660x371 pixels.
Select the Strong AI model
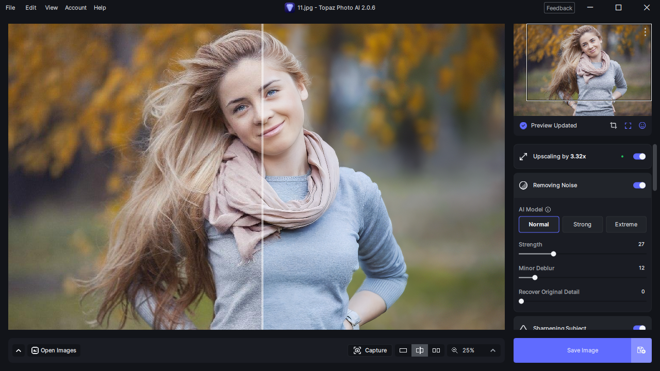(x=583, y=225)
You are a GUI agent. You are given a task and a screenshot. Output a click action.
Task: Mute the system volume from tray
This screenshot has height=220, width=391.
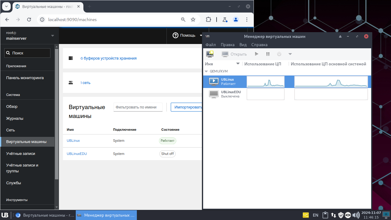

---

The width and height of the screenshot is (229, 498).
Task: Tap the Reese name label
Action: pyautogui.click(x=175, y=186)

* * *

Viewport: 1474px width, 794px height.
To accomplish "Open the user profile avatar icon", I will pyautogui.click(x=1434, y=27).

*Task item*. Would you print exactly, and only, the lines of the data above from the line with "You are a GUI" through the line with "This screenshot has height=220, width=391.", inclusive?

*Output for this task*.
You are a GUI agent. You are given a task and a screenshot. Output a click action.
Task: Mute the system volume from tray
This screenshot has height=220, width=391.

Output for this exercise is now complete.